- _Exercise text_:
Yes, it will be fully recognised in UK.
Applying for settlement visa straight after your wedding is no problem - it's the length and quality of your knowledge and relationship that matters. Make sure you collect all the correct documentation in support. If it says 3 months of bank statement, make sure it's full 3 months and not 2.5 months, and so on. Your financial and employment status will be crucial, as well as your fiancée's. You must have suitable married accommodation in UK, and you need to submit mortgage statement, title deed or rental agreement. Relationship and knowledge means evidence of travels to see each other, letters, photos, emails, text messages etc. Testimony from families and friends can be additional evidence.


----------



## gkt (May 10, 2010)

Joppa, thank you so much for your information, one more thing, my financial standing is very good, and so is my work, but maybe my fiances can be a problem, she works quite alright, but she doesn't get enough money that she can have lots of savings in her account, basically, i can say her salary is hand to mouth and she doesn't have any kind of property, but am willing to stand as her full sponser for both her and her daughter, can this then be a problem?


----------



## Joppa (Sep 7, 2009)

gkt said:


> Joppa, thank you so much for your information, one more thing, my financial standing is very good, and so is my work, but maybe my fiances can be a problem, she works quite alright, but she doesn't get enough money that she can have lots of savings in her account, basically, i can say her salary is hand to mouth and she doesn't have any kind of property, but am willing to stand as her full sponser for both her and her daughter, can this then be a problem?

- _Task statement_: Please carry on the forum thread about the UK settlement visa above, picking up right after its final sentence.

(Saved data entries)
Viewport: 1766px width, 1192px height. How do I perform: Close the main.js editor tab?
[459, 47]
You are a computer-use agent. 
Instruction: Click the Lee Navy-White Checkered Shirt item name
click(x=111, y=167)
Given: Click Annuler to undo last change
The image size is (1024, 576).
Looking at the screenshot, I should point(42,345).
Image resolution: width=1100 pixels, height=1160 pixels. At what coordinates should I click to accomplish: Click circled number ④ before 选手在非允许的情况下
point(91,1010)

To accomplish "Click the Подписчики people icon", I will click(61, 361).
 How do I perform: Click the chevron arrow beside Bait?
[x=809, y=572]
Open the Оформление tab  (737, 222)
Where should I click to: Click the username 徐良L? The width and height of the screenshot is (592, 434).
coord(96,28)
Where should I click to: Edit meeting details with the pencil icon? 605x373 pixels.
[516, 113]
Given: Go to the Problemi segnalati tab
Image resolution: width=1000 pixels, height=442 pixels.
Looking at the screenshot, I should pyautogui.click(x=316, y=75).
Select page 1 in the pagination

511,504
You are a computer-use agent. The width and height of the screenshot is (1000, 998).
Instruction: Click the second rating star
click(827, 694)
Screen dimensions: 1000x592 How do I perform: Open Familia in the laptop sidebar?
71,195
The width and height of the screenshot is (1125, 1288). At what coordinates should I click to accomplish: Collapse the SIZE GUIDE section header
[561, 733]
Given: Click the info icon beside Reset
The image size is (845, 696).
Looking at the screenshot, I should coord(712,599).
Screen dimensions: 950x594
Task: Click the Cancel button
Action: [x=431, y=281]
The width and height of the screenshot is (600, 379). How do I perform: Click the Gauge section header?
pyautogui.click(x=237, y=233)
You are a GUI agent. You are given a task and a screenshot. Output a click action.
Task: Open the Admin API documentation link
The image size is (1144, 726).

- _Answer_:
That would be ok, but it would help if you can say that she is willing to work in UK, listing her qualifications and experience. As her child is older, childcare shouldn't be a big factor in this. How good is her English? She will need to pass a test to show her command of English before her visa can be issued:
UK Border Agency | New English language requirement for partners. Also a poor command of the language will severely limit her job opportunities.


----------



## gkt (May 10, 2010)

Oh her English is very perfect, her daugther speaks English too, does she need to take an IELTS test? So maybe it won't be much of a problem? Well according to the correspondance that you and I have been into today, am thinking we will just go for the spousal visa.


----------



## Joppa (Sep 7, 2009)

gkt said:


> Oh her English is very perfect, her daugther speaks English too, does she need to take an IELTS test? So maybe it won't be much of a problem? Well according to the correspondance that you and I have been into today, am thinking we will just go for the spousal visa.


Unless she has already passed a test acceptable to UKBA, or a degree taught in English, she will still have to take the test (see website quoted). This rule comes in at the end of this month.


----------



## gkt (May 10, 2010)

Joppa thank you once more, I will be in touch if we need further help, if there is any advise you would like to give us, please feel free to drop and we will be greatful


----------



## muchgrace (Jan 9, 2011)

Hi Joppa, thanks so very much for the very useful information here. I have only one query which I am hoping which I am hoping you can answer for me. My mortgage has been up and down in the past, but I am now on an agreed plan with them, is this likely to be held against us for a spouse visa? Though my partner is a Zambian graduate. Many thanks again.


----------



## gkt (May 10, 2010)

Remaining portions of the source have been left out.